▶ _Data for this exercise_
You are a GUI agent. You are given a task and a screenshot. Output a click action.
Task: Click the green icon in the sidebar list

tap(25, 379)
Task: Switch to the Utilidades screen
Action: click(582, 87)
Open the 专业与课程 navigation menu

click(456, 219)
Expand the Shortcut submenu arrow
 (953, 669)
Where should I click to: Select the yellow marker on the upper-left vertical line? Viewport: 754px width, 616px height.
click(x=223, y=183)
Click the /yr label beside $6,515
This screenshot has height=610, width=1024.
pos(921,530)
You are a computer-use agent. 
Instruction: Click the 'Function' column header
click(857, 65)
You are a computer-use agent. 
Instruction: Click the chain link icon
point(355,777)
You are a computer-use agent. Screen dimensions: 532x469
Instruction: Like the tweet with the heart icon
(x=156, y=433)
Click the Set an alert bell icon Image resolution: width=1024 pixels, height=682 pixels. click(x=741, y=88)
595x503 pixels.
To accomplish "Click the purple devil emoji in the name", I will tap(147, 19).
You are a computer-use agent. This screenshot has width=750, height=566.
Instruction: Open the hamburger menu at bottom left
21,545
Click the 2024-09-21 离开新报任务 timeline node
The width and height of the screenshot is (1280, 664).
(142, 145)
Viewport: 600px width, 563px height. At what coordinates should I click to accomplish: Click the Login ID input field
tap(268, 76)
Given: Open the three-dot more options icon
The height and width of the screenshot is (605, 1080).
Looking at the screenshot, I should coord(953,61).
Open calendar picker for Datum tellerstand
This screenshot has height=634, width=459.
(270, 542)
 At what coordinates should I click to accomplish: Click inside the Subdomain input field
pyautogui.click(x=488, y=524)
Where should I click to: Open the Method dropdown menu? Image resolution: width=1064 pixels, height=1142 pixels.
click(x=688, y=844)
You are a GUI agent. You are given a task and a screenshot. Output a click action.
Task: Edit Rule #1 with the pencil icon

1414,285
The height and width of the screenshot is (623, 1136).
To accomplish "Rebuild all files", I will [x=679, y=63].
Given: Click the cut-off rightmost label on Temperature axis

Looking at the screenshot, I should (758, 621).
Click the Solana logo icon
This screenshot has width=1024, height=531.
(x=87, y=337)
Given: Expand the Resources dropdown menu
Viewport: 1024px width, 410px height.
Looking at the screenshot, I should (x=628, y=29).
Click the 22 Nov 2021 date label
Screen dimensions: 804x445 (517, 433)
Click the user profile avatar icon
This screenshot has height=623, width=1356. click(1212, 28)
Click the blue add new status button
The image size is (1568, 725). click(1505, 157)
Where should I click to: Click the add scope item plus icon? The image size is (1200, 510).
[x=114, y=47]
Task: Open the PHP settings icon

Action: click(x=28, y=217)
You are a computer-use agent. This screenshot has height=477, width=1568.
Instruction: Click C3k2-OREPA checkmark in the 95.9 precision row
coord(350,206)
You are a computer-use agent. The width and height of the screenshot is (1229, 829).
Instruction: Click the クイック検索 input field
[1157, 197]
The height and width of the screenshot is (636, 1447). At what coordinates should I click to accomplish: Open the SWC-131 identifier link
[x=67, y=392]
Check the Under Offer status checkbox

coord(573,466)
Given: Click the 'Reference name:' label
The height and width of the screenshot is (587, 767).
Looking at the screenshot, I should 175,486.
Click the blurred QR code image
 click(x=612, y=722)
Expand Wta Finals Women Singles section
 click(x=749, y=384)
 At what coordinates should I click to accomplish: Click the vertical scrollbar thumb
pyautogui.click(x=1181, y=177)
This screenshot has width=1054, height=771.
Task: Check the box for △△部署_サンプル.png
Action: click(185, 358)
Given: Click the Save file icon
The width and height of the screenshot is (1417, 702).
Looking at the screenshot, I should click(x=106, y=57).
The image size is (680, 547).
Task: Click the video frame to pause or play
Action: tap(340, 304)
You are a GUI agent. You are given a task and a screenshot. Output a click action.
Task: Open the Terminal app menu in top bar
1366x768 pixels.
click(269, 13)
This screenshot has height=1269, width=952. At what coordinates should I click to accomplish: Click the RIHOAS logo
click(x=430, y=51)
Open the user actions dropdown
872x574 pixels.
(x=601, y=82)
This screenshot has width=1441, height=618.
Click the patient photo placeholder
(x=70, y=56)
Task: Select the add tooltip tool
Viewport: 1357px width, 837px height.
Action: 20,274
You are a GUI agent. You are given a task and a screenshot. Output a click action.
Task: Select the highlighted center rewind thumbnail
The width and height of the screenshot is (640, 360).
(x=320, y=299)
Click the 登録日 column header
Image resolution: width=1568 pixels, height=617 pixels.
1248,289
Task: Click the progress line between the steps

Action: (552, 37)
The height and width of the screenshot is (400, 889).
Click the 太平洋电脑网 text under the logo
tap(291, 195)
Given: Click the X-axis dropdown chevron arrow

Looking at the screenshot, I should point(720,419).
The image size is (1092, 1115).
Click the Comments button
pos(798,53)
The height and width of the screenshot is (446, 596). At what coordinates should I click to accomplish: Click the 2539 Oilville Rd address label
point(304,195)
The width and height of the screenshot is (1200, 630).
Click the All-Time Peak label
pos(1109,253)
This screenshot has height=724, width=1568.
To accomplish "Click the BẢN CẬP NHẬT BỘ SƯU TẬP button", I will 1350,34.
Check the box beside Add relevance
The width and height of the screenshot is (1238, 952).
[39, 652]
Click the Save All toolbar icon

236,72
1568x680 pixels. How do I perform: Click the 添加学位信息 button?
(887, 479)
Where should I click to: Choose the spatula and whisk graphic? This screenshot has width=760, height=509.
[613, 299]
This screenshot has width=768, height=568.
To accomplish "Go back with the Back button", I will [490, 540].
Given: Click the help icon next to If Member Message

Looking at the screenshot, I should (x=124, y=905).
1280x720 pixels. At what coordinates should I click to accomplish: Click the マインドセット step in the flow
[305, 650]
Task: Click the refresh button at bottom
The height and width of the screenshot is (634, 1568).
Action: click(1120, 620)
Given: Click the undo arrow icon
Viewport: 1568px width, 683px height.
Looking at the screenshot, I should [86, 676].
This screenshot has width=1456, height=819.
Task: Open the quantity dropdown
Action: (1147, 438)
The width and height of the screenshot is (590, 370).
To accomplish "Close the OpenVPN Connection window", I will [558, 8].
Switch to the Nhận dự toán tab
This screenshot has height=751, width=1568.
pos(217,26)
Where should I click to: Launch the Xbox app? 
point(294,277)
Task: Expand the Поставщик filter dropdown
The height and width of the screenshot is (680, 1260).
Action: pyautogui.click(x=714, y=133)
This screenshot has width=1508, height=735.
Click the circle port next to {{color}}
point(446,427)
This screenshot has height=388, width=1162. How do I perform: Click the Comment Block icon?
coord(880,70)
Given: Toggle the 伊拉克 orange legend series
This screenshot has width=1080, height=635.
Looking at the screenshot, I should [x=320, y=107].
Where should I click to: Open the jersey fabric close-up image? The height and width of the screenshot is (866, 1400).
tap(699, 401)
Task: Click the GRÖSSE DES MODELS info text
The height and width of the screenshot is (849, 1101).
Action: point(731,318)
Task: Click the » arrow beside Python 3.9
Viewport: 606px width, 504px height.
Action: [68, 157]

▶ _Work instructions_
Restate the entries above, keeping every word intact.

▶ _Final answer_
You are a GUI agent. You are given a task and a screenshot. Output a click action.
Task: Click the green icon in the sidebar list

tap(25, 379)
Task: Switch to the Utilidades screen
Action: click(582, 87)
Open the 专业与课程 navigation menu

click(456, 219)
Expand the Shortcut submenu arrow
 (953, 669)
Where should I click to: Select the yellow marker on the upper-left vertical line? Viewport: 754px width, 616px height.
click(x=223, y=183)
Click the /yr label beside $6,515
This screenshot has height=610, width=1024.
pos(921,530)
You are a computer-use agent. 
Instruction: Click the 'Function' column header
click(857, 65)
You are a computer-use agent. 
Instruction: Click the chain link icon
point(355,777)
You are a computer-use agent. Screen dimensions: 532x469
Instruction: Like the tweet with the heart icon
(x=156, y=433)
Click the Set an alert bell icon Image resolution: width=1024 pixels, height=682 pixels. click(x=741, y=88)
595x503 pixels.
To accomplish "Click the purple devil emoji in the name", I will tap(147, 19).
You are a computer-use agent. This screenshot has width=750, height=566.
Instruction: Open the hamburger menu at bottom left
21,545
Click the 2024-09-21 离开新报任务 timeline node
The width and height of the screenshot is (1280, 664).
(142, 145)
Viewport: 600px width, 563px height. At what coordinates should I click to accomplish: Click the Login ID input field
tap(268, 76)
Given: Open the three-dot more options icon
The height and width of the screenshot is (605, 1080).
Looking at the screenshot, I should coord(953,61).
Open calendar picker for Datum tellerstand
This screenshot has height=634, width=459.
(270, 542)
 At what coordinates should I click to accomplish: Click inside the Subdomain input field
pyautogui.click(x=488, y=524)
Where should I click to: Open the Method dropdown menu? Image resolution: width=1064 pixels, height=1142 pixels.
click(x=688, y=844)
You are a GUI agent. You are given a task and a screenshot. Output a click action.
Task: Edit Rule #1 with the pencil icon

1414,285
The height and width of the screenshot is (623, 1136).
To accomplish "Rebuild all files", I will [x=679, y=63].
Given: Click the cut-off rightmost label on Temperature axis

Looking at the screenshot, I should (758, 621).
Click the Solana logo icon
This screenshot has width=1024, height=531.
(x=87, y=337)
Given: Expand the Resources dropdown menu
Viewport: 1024px width, 410px height.
Looking at the screenshot, I should (x=628, y=29).
Click the 22 Nov 2021 date label
Screen dimensions: 804x445 (517, 433)
Click the user profile avatar icon
This screenshot has height=623, width=1356. click(1212, 28)
Click the blue add new status button
The image size is (1568, 725). click(1505, 157)
Where should I click to: Click the add scope item plus icon? The image size is (1200, 510).
[x=114, y=47]
Task: Open the PHP settings icon

Action: click(x=28, y=217)
You are a computer-use agent. This screenshot has height=477, width=1568.
Instruction: Click C3k2-OREPA checkmark in the 95.9 precision row
coord(350,206)
You are a computer-use agent. The width and height of the screenshot is (1229, 829).
Instruction: Click the クイック検索 input field
[1157, 197]
The height and width of the screenshot is (636, 1447). At what coordinates should I click to accomplish: Open the SWC-131 identifier link
[x=67, y=392]
Check the Under Offer status checkbox

coord(573,466)
Given: Click the 'Reference name:' label
The height and width of the screenshot is (587, 767).
Looking at the screenshot, I should 175,486.
Click the blurred QR code image
 click(x=612, y=722)
Expand Wta Finals Women Singles section
 click(x=749, y=384)
 At what coordinates should I click to accomplish: Click the vertical scrollbar thumb
pyautogui.click(x=1181, y=177)
This screenshot has width=1054, height=771.
Task: Check the box for △△部署_サンプル.png
Action: click(185, 358)
Given: Click the Save file icon
The width and height of the screenshot is (1417, 702).
Looking at the screenshot, I should click(x=106, y=57).
The image size is (680, 547).
Task: Click the video frame to pause or play
Action: tap(340, 304)
You are a GUI agent. You are given a task and a screenshot. Output a click action.
Task: Open the Terminal app menu in top bar
1366x768 pixels.
click(269, 13)
This screenshot has height=1269, width=952. At what coordinates should I click to accomplish: Click the RIHOAS logo
click(x=430, y=51)
Open the user actions dropdown
872x574 pixels.
(x=601, y=82)
This screenshot has width=1441, height=618.
Click the patient photo placeholder
(x=70, y=56)
Task: Select the add tooltip tool
Viewport: 1357px width, 837px height.
Action: 20,274
You are a GUI agent. You are given a task and a screenshot. Output a click action.
Task: Select the highlighted center rewind thumbnail
The width and height of the screenshot is (640, 360).
(x=320, y=299)
Click the 登録日 column header
Image resolution: width=1568 pixels, height=617 pixels.
1248,289
Task: Click the progress line between the steps

Action: (552, 37)
The height and width of the screenshot is (400, 889).
Click the 太平洋电脑网 text under the logo
tap(291, 195)
Given: Click the X-axis dropdown chevron arrow

Looking at the screenshot, I should point(720,419).
The image size is (1092, 1115).
Click the Comments button
pos(798,53)
The height and width of the screenshot is (446, 596). At what coordinates should I click to accomplish: Click the 2539 Oilville Rd address label
point(304,195)
The width and height of the screenshot is (1200, 630).
Click the All-Time Peak label
pos(1109,253)
This screenshot has height=724, width=1568.
To accomplish "Click the BẢN CẬP NHẬT BỘ SƯU TẬP button", I will 1350,34.
Check the box beside Add relevance
The width and height of the screenshot is (1238, 952).
[39, 652]
Click the Save All toolbar icon

236,72
1568x680 pixels. How do I perform: Click the 添加学位信息 button?
(887, 479)
Where should I click to: Choose the spatula and whisk graphic? This screenshot has width=760, height=509.
[613, 299]
This screenshot has width=768, height=568.
To accomplish "Go back with the Back button", I will [490, 540].
Given: Click the help icon next to If Member Message

Looking at the screenshot, I should (x=124, y=905).
1280x720 pixels. At what coordinates should I click to accomplish: Click the マインドセット step in the flow
[305, 650]
Task: Click the refresh button at bottom
The height and width of the screenshot is (634, 1568).
Action: click(1120, 620)
Given: Click the undo arrow icon
Viewport: 1568px width, 683px height.
Looking at the screenshot, I should [86, 676].
This screenshot has width=1456, height=819.
Task: Open the quantity dropdown
Action: (1147, 438)
The width and height of the screenshot is (590, 370).
To accomplish "Close the OpenVPN Connection window", I will [558, 8].
Switch to the Nhận dự toán tab
This screenshot has height=751, width=1568.
pos(217,26)
Where should I click to: Launch the Xbox app? 
point(294,277)
Task: Expand the Поставщик filter dropdown
The height and width of the screenshot is (680, 1260).
Action: pyautogui.click(x=714, y=133)
This screenshot has width=1508, height=735.
Click the circle port next to {{color}}
point(446,427)
This screenshot has height=388, width=1162. How do I perform: Click the Comment Block icon?
coord(880,70)
Given: Toggle the 伊拉克 orange legend series
This screenshot has width=1080, height=635.
Looking at the screenshot, I should [x=320, y=107].
Where should I click to: Open the jersey fabric close-up image? The height and width of the screenshot is (866, 1400).
tap(699, 401)
Task: Click the GRÖSSE DES MODELS info text
The height and width of the screenshot is (849, 1101).
Action: point(731,318)
Task: Click the » arrow beside Python 3.9
Viewport: 606px width, 504px height.
Action: [68, 157]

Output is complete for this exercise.